Autoencoder is an unsupervised model for learning feature vectors $z$ from the raw input data $x$ without any labels which is implemented by neural networks. Features should extract useful information of inputs like object identities, properties, and scene type that we can use it for downstream tasks.
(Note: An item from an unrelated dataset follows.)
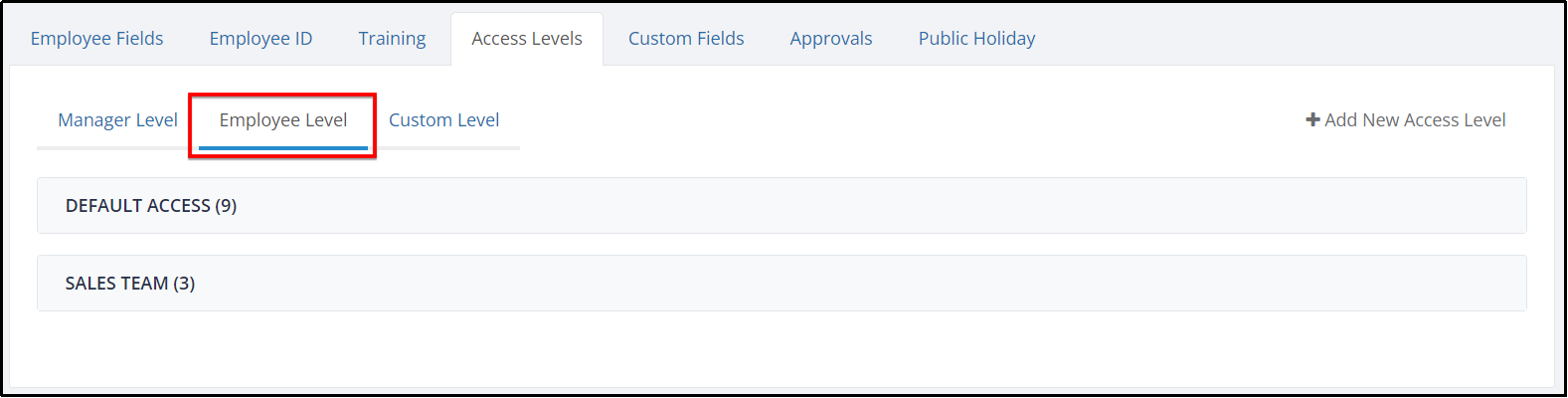Viewport: 1568px width, 398px height.
Task: Click the (9) count in Default Access header
Action: [x=226, y=206]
Then, how can we extract a feature without any help from supervision (label)? How can we learn this feature transform from raw data? The answer is, use the features to reconstruct the input $\mathbf{\widetilde{x}}$ with a decoder. We train both encoder and decoder with reconstruction error $\sim | | \widetilde{x} - x | |$, and after training, throw away decoder and use encoder for a downstream task.

image
$\mathbf{Fig\ 1.}$ Illustration of AE


Variational Autoencoder

Introduction

Variational Autoencoder is a probabilistic version of autoencoder, which allows it to sample new data from trained model. The latent space is represented by the probability distribution, and decoder receives as inpput sampled from the latent space and generate a new data similar to the encoder of input $x$.

image
$\mathbf{Fig\ 2.}$ Illustration of VAE


In contrast to autoencoder, variational autoencoder focuses on the decoder. With an inductive bias that latent space may exists some lower dimension than observation space, variational autoencoder construct a latent space by encoder, and generate new samples.

image
$\mathbf{Fig\ 3.}$ Latent space exists some lower dimension



Formulation

Let $p_\theta (x) = p(x \mid \theta)$ be the probability distribution of input data $x$, where $\theta$ is the parameter of model. And we should train the model, i.e. find the best parameter $\widehat{\theta}$ that fits the observed dataset distribution. One way to measure the similarity of two distributions is KL divergence:

\[\begin{aligned} \widehat{\theta} = \underset{\theta}{\text{arg min }} \text{KL} (p_{\text{data}} (x) \; \| \; p_\theta (x)) = \mathbb{E}_{x \sim p_{\text{data}}} \left[ \text{ln} \frac{p_{\text{data}} (x)}{p_\theta (x)} \right] \end{aligned}\]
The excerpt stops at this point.